Eventual Consistency – is a consistency model used in distributed computing that informally guarantees that, if no new updates are made to a given data item, eventually all accesses to that item will return the last updated value.
Denormalized Data – is the process of attempting to optimize the read performance of a database by adding redundant data or by grouping data.
In earlier blog posts I wrote about Azure SQL Database in regards to normalization and about our false perception that all our data is relational. Back then I urged my peers to put their database on a diet and exploit Azure Blob Storage and Azure Table Storage. Recently, I came to new conclusions pulled from the first version of “This Day on #Window Azure“. This solution relied entirely on Azure Table Storage and it was doing great until I started to accumulate a moderate amount of data. At this time I realized that my design was drastically flawed as one of my processes was pulling down the entire contents of a table. As the table grew, my solution came to a crawl.
This is where patterns like the Materialized View come into play and shine. The Patterns & Practices team describes this pattern as generating pre-populated views over data in one or more data stores, when the data is formatted in a way that doesn’t favor query operations. This pattern can help improve application performance by supporting efficient querying of data.
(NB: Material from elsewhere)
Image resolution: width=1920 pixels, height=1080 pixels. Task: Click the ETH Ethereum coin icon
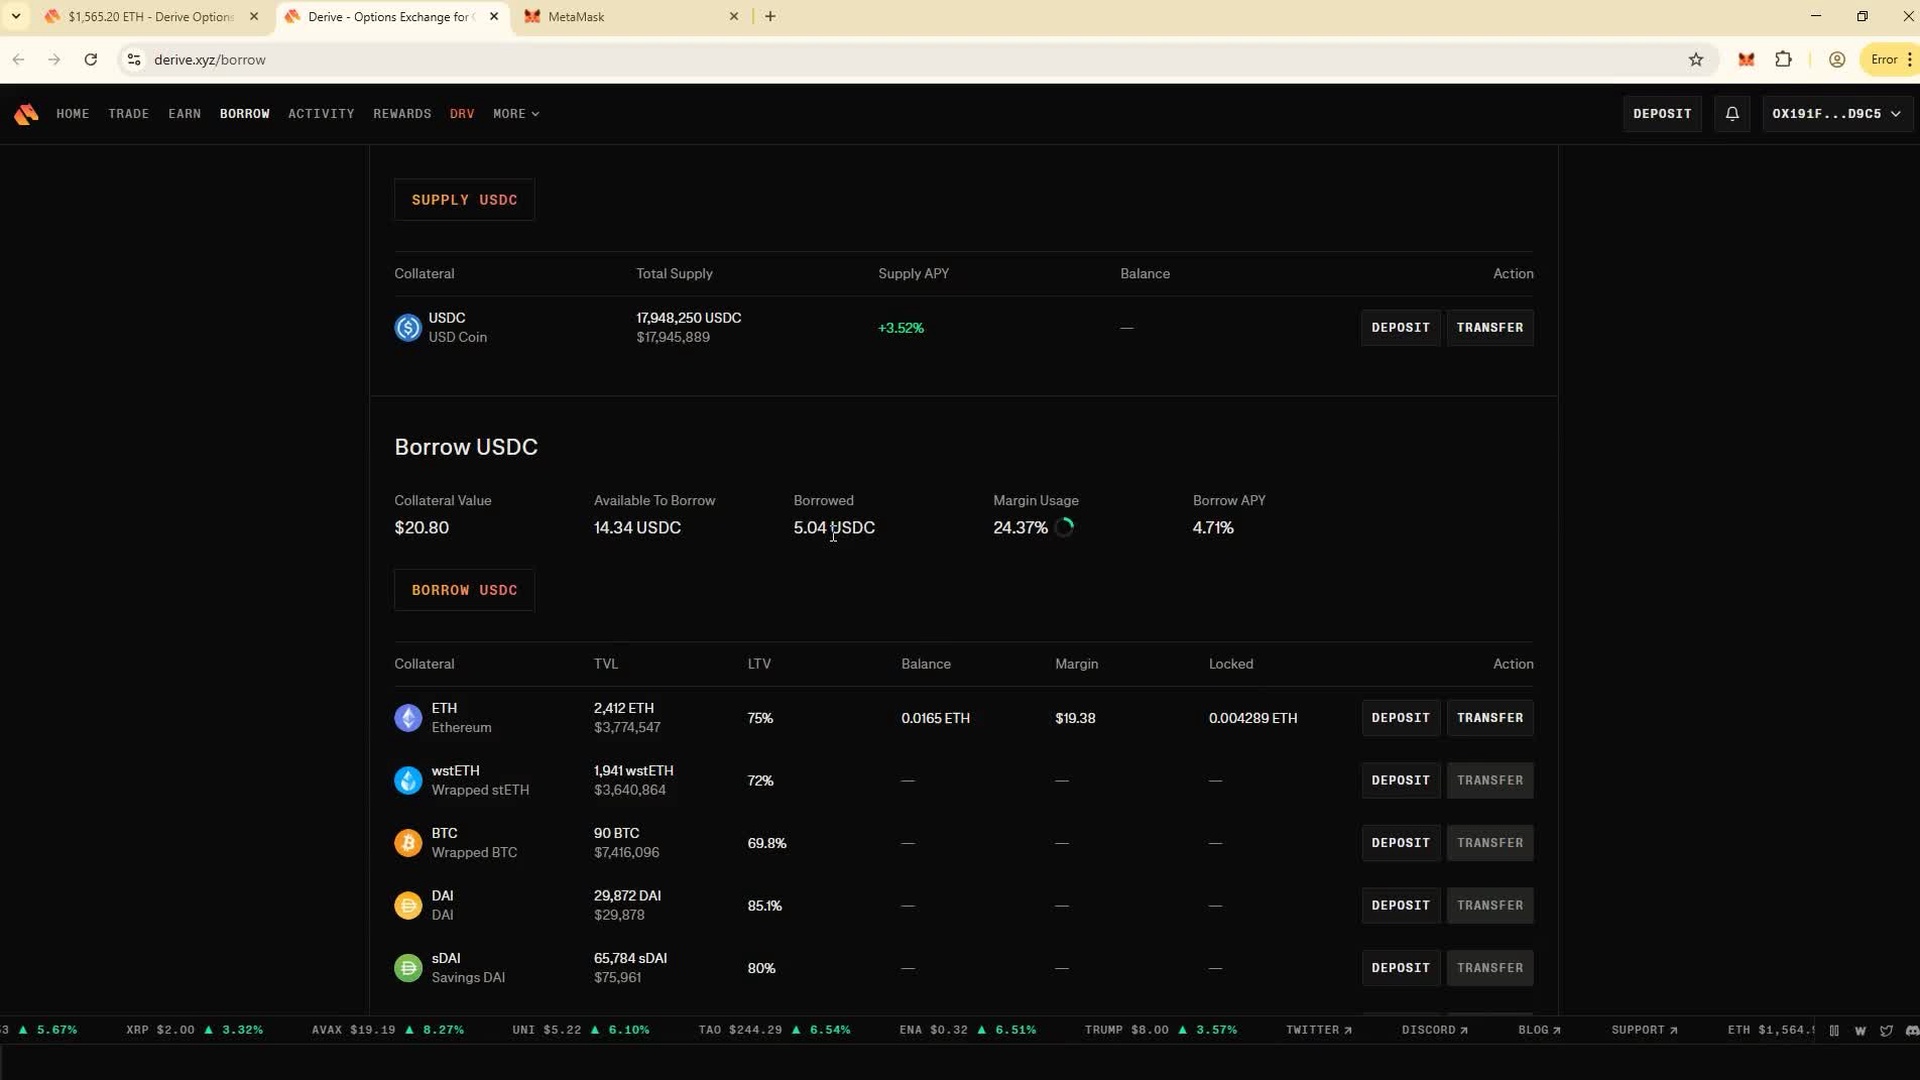(408, 718)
In my case, I needed Azure Table Storage to be a buffer for daily Tweets. This gave my service the scalability required to absorb the massive volumes of data that comes from Twitter Streams. Because the data was not in the right format for my processes, it took forever to pull it out of Azure Table Storage. Consequently, my analysis processes came to a crawl. This is when I remembered that on previous projects I used Azure Blob Storage to store data and I decided to materialize views from the data stored in Azure Table Storage.
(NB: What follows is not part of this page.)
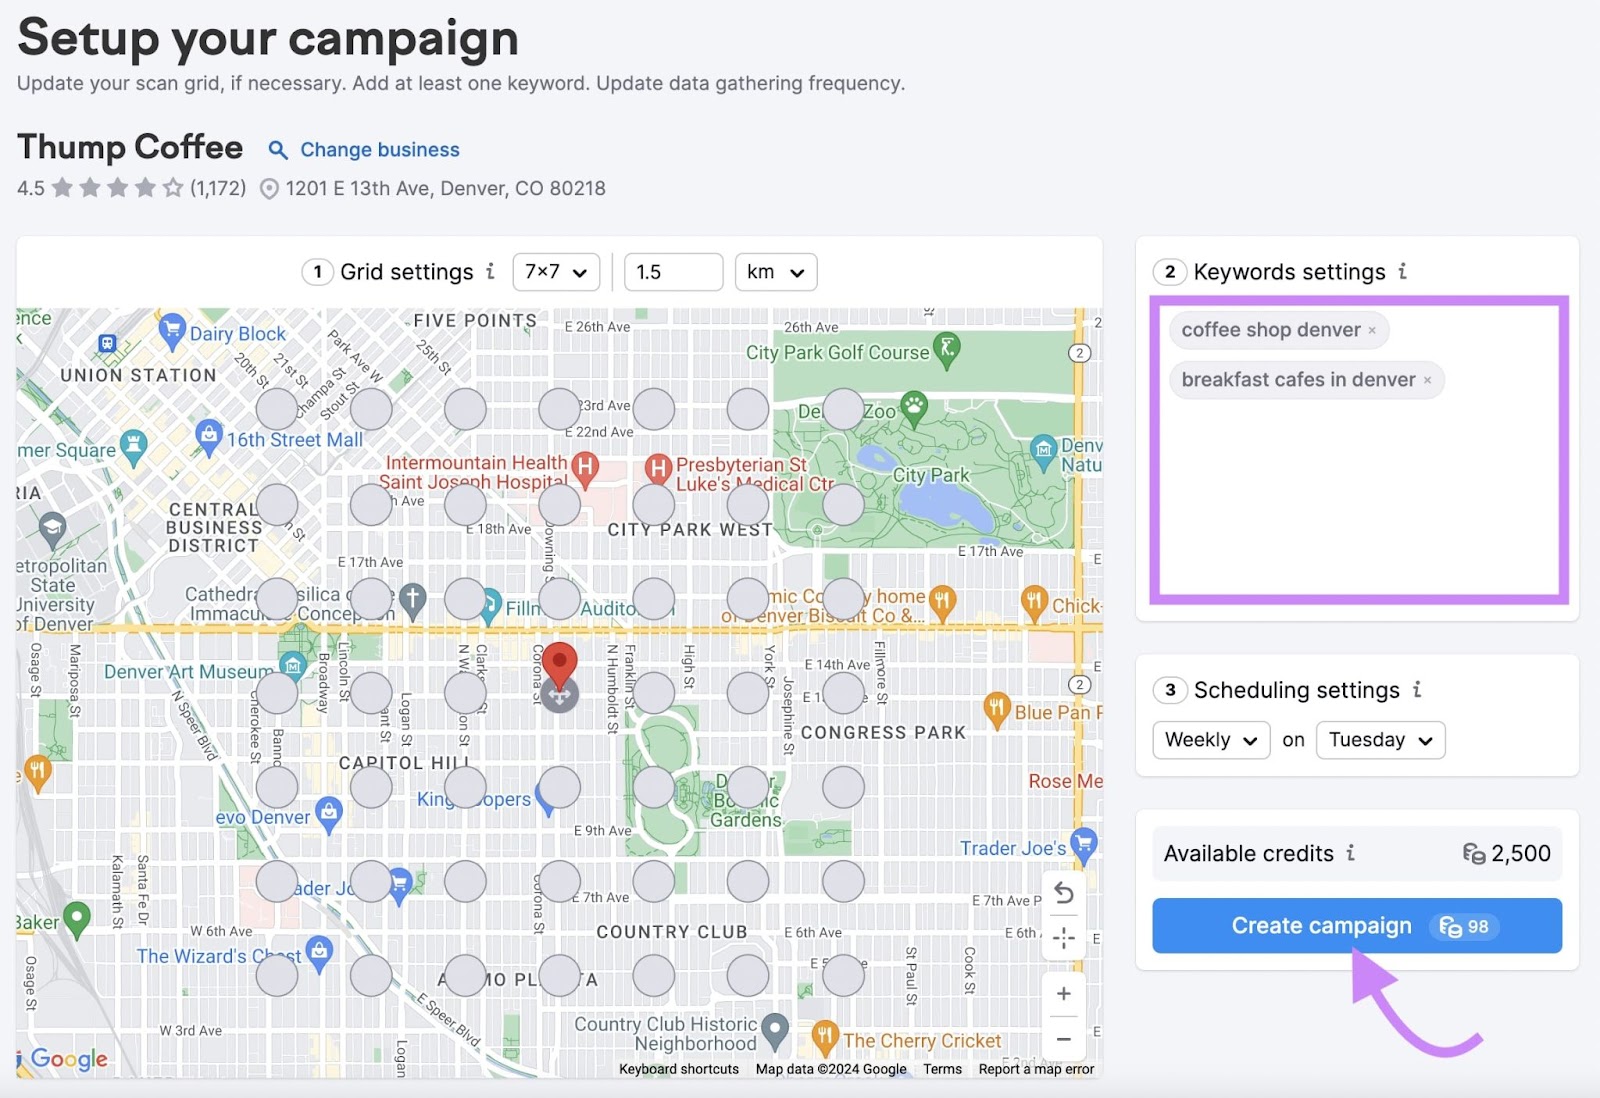Click the undo arrow icon on the map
Duplicating data isn’t an issue in itself. It requires more discipline and logistics in order to maintain eventual consistency, but the payoff is far greater than the initial investment. Having data duplicated across multiple data stores allows us to scale with demand. It allows us to partition views and data so that even if we’re updating one section of our application, the rest of the application remains operational. Furthermore, services like Azure Blob Storage, allow us to version data. Think about it for a second, this is actually quite complicated to implement at a Database level and can be quite time consuming. Using Blobs could save us quite a bit of time…
Imagine updating our solutions with minimal down time. With Azure Blob Storage this is possible because we can run our services in a read-only mode by consuming Blob Snapshots. Then we can update blobs and when the application is deployed, it can fall back to the updated blobs or the latest snapshots. If something goes horribly wrong, you can roll back to a previous Blob version.
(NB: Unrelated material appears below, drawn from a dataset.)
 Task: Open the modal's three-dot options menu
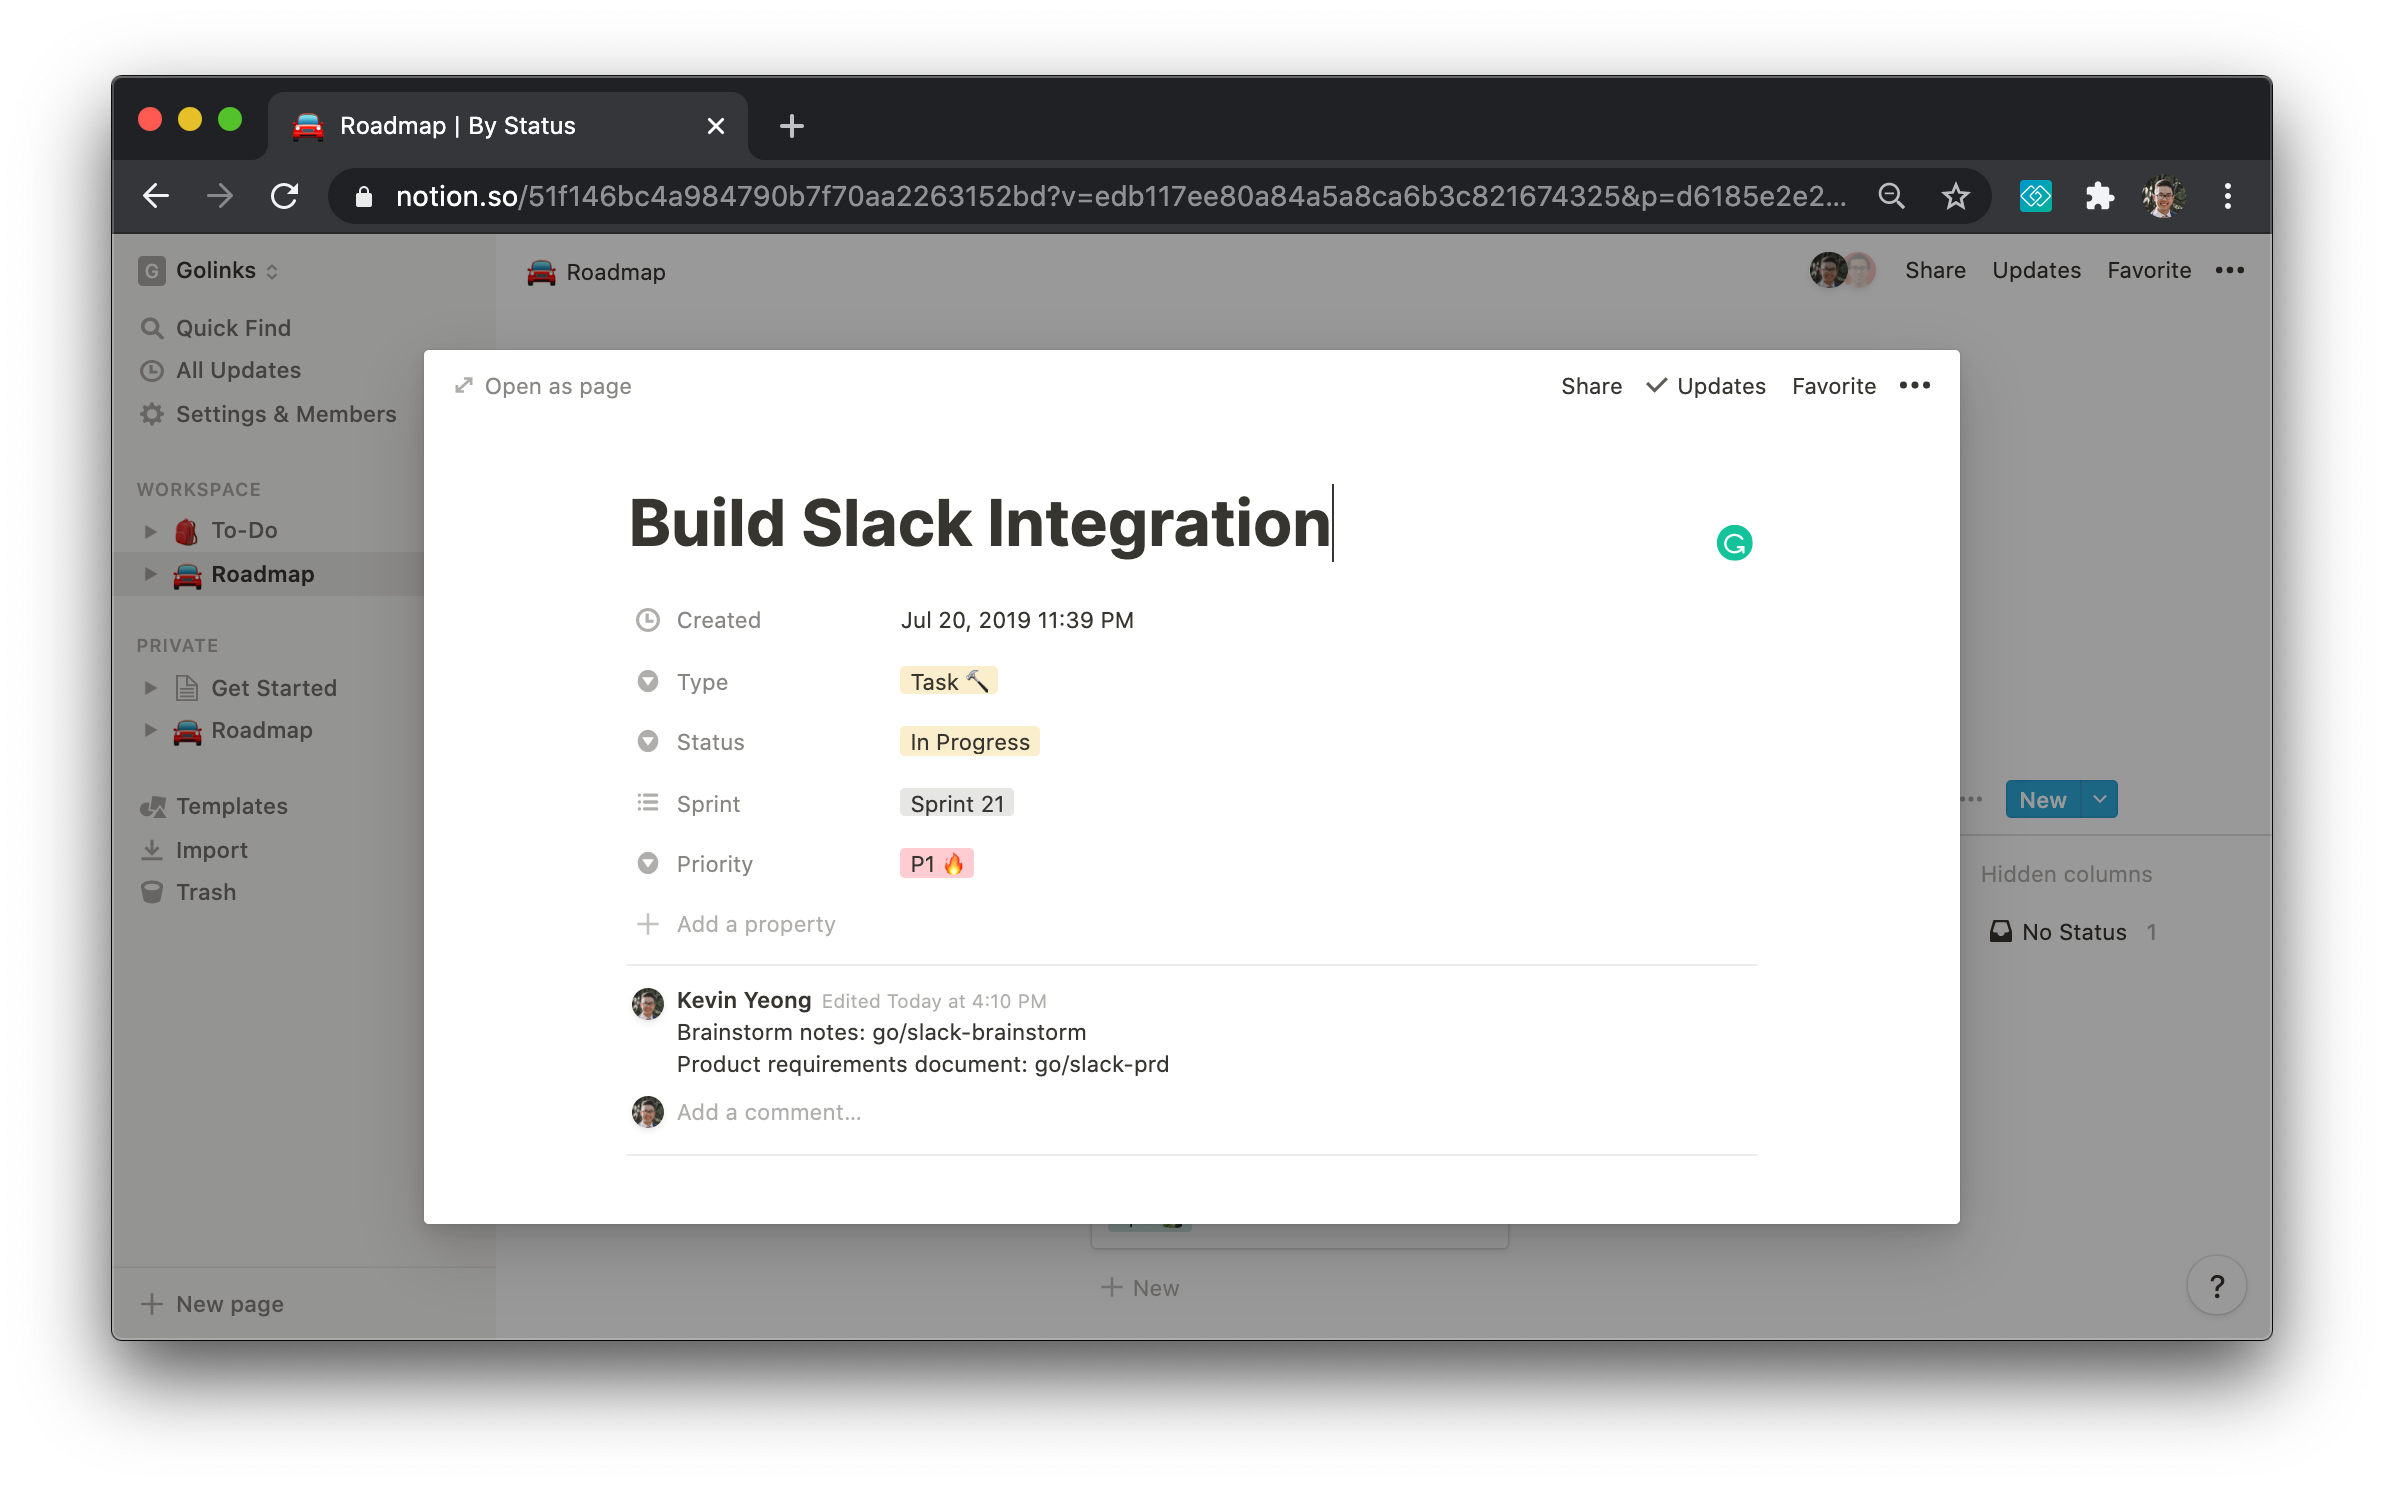(x=1914, y=386)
By materializing views from the data stored in Azure Table Storage, I was able to reduce the number of network requests required to fetch a day’s worth of Tweets, which lead me to utilize my Cloud Service’s resources more efficiently.
Following the realization that I needed materialized views, I started updating my design(note: the original design can be found on a previous post). I used Azure Table Storage for what it’s really good at, handling massive amounts of parallel inserts and used materialized views for queries instead of the source table. Then I used a slower asynchronous process to pull down a day’s worth of data into Azure Blob Storage, which can be seen as a sort of cache that my service can exploit. The overall effect on my solution was very positive. Ultimately, my solution went from crumbling under network latency to being snappy and responsive. Azure Table Storage became the master dataset and Azure Blob Storage provided optimized pre-processed views for my analysis processes.